Le Calame : Après avoir été président du Burundi, Haut représentant de l'UA et Médiateur de la Francophonie, pourquoi êtes-vous candidat au secrétariat général de l'OIF ?
Pierre Buyoya : Ma candidature, c'est d'abord la candidature de mon pays par la voie de son président. Ma décision personnelle n'est intervenue qu'après une longue période de réflexion. La francophonie aborde une étape importante de son développement après les mandats réussis de Boutros Ghali et du Président Diouf qui en ont fait une grande organisation internationale en lui faisant jouer un rôle politique dans la prévention et la résolution des conflits, la démocratisation des jeunes Etats africains et la défense des droits de l'homme. Depuis la fin de mes mandats de Président du Burundi en 2003, j'ai servi aussi bien la francophonie que l'Union africaine dans leurs missions de paix et démocratisation : de la Mauritanie à la Centrafrique en passant par le Soudan, le Cameroun et le Mali... Sans doute que mon bilan à la présidence de mon pays et mon investissement au sein de la Francophonie et l'Union africaine ont pesé dans la décision de candidater au secrétariat général de la francophonie que j'ai toujours servie.
Justement certains pays vous reprochent les conditions d'accession au pouvoir dans votre pays ?
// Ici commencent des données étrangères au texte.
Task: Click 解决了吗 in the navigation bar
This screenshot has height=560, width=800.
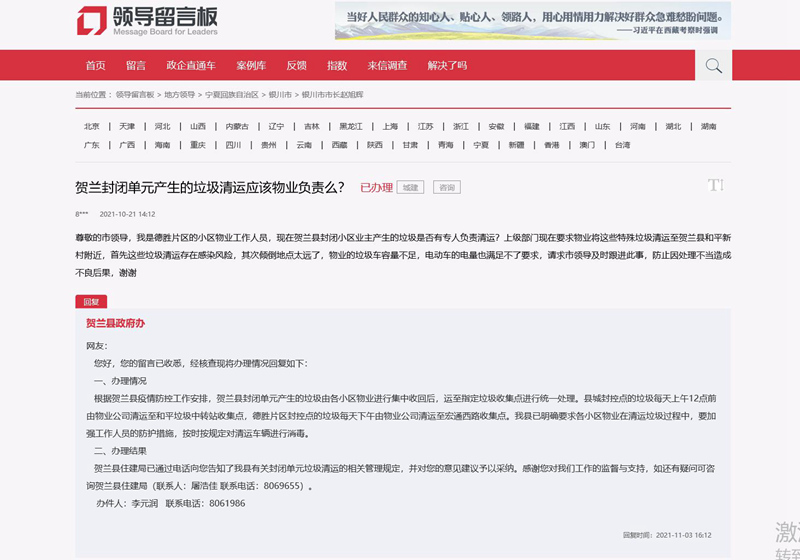Action: pyautogui.click(x=447, y=66)
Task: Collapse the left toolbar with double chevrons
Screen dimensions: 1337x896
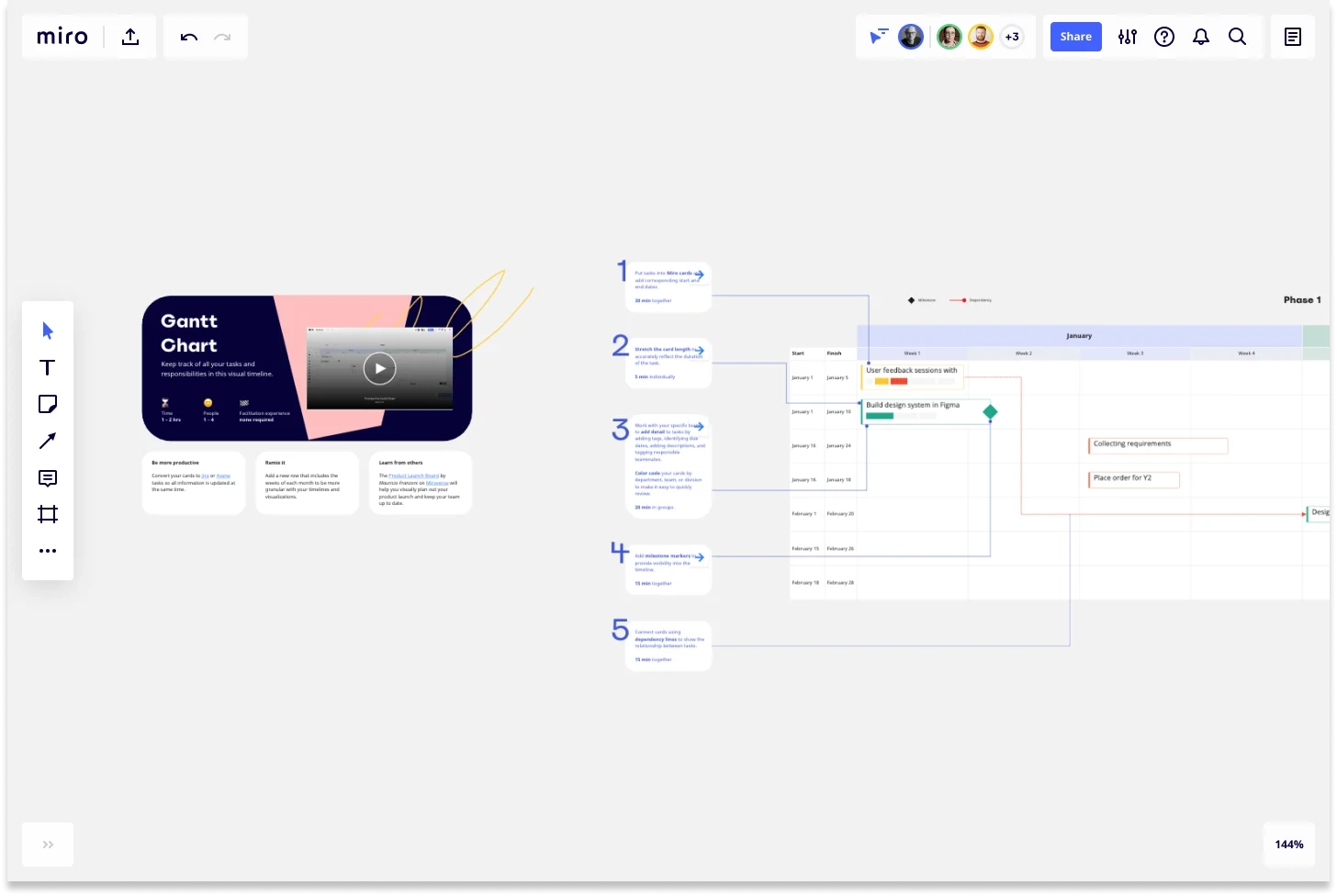Action: coord(47,845)
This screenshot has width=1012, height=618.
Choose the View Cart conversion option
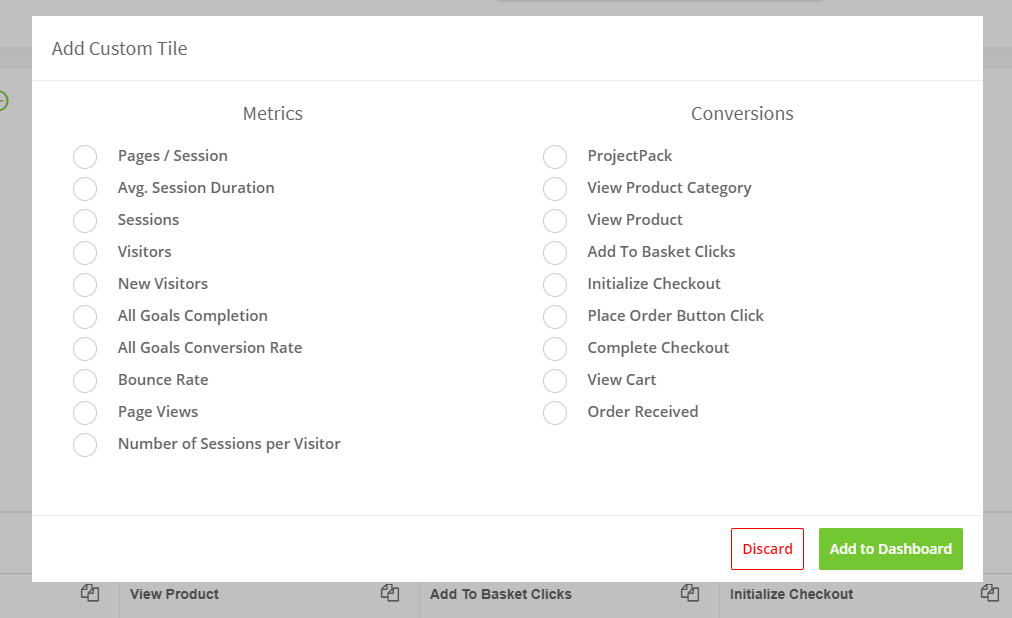(x=555, y=381)
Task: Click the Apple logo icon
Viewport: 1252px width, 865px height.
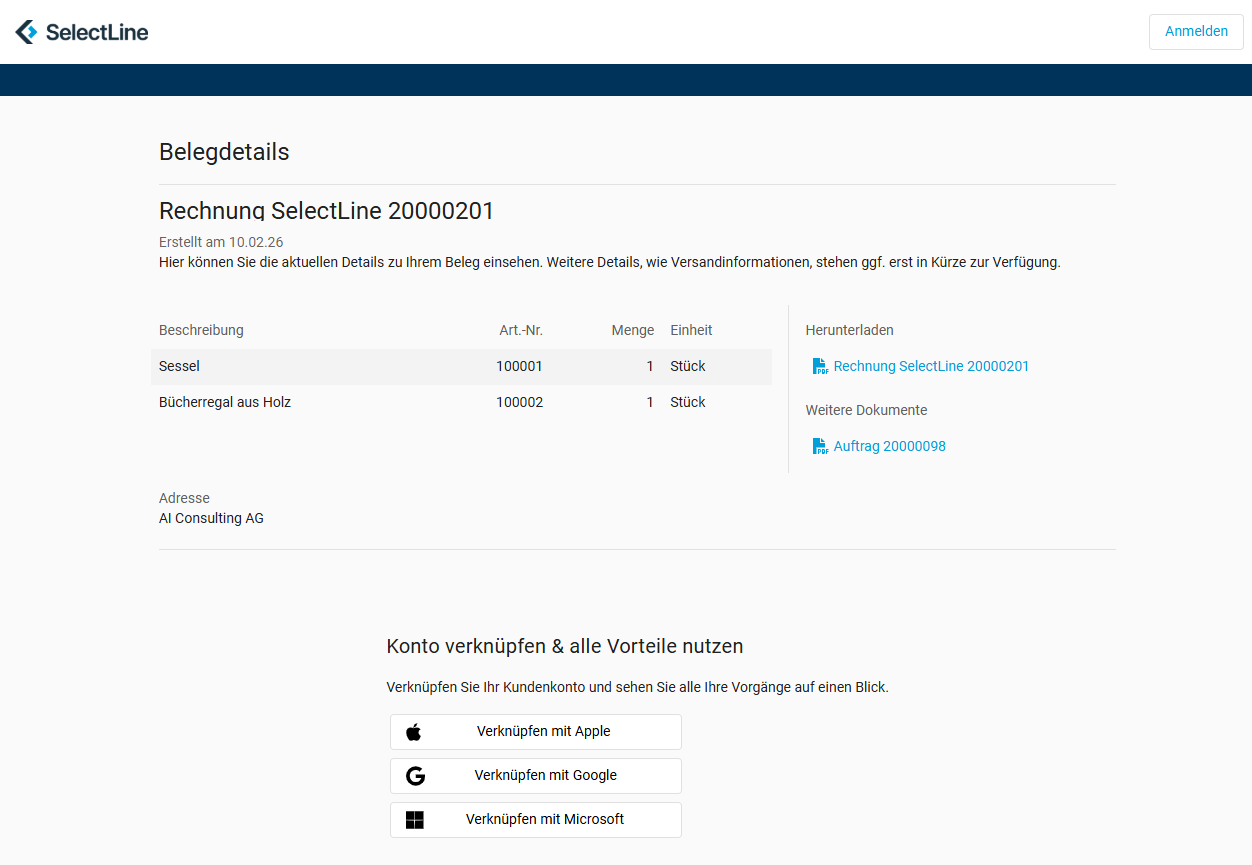Action: click(x=414, y=732)
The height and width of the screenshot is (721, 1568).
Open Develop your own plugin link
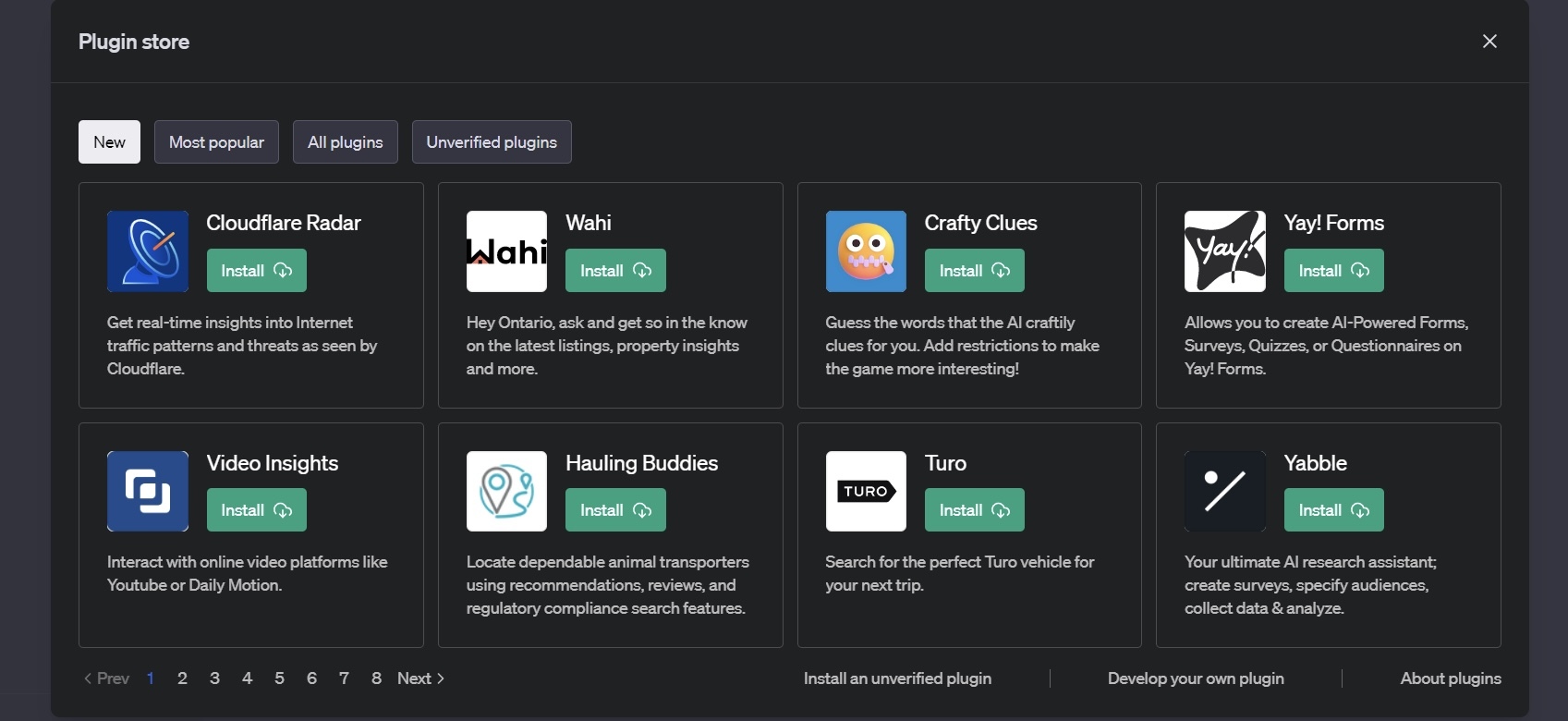[x=1196, y=678]
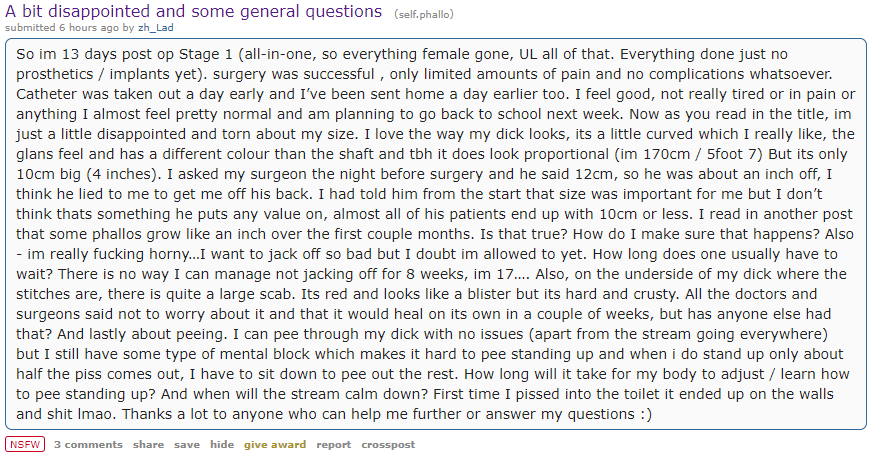Hide this post
Screen dimensions: 873x459
222,444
Tous les pays du monde ont connu des périodes exceptionnelles. J'ai accédé au pouvoir dans des périodes de crises exceptionnelles dans mon pays. Mais ce qui compte vraiment, ce n'est pas plus comment on accède au pouvoir que ce que l'on fait du pouvoir et surtout la façon dont on quitte le pouvoir. Or, mes deux mandats de président du Burundi se sont terminés par une restitution démocratique et pacifique du pouvoir. En 1993, j'ai reconnu la victoire de mon adversaire au terme d'un processus démocratique que j'avais initié et abouti. En 2003, j'ai transmis la présidence à mon vice-président conformément aux ''Accords d'Arusha'' que j'avais aussi initiés et appliqués pour sortir mon pays de la pire crise de son histoire. Là aussi, je pense que mon bilan à la tête de mon pays parle pour moi. J'avais pris le pouvoir pour servir mon pays mieux que tant d'autres qui y ont accédé plus ou moins démocratiquement. Depuis, j'ai participé à la construction et la promotion du dogme démocratique de l'Union africaine et j'ai présidé les médiations de la francophonie dans toutes les transitions démocratiques du continent sans avoir jamais entendu quelqu'un me reprocher mon accession au pouvoir. Ni au sein de la francophonie, ni au sein de l'UA, ni au sein des Nations unies.
La francophonie a-t-elle besoin d'un ''homme fort'' pour utiliser la formule d'Obama à propos de l'Afrique : les pays du Nord ne préfèrent-ils pas un agneau plutôt qu'un indomptable à la tête de l'OIF ?
Les candidatures seront examinées par le sommet des chefs d'Etat. Je ne veux pas m'enfermer dans ses raisonnements polémiques. On a vu un peu partout que la défaillance des leaders conduit souvent à la faillite des pays. Si l'homme fort est celui qui est capable de faire avancer son pays et son organisation, nous avons besoin d'hommes forts. Pour faire avancer le Burundi de l'époque, on avait besoin d'homme fort parce que la tâche était gigantesque car nous jouions une partie risquée et non une partie de plaisir. J'étais combattu par les extrémistes du camp adverse et les extrémistes de mon camp qui pensaient que j'étais en train de les vendre. Comme l'Afrique qui est immense sur le plan social, culturel et physique, l'OIF, l'UA et l'ONU ont toujours besoin d'hommes d'autorité qui ont déjà fait leurs preuves. Mais un homme d'autorité doit se définir par ses capacités de conduire une organisation à sortir de situations difficiles et faire les progrès nécessaires. Au Burundi, j'ai affronté les rebellions. On peut espérer qu'à la tête de la francophonie, les rebellions me seront épargnées.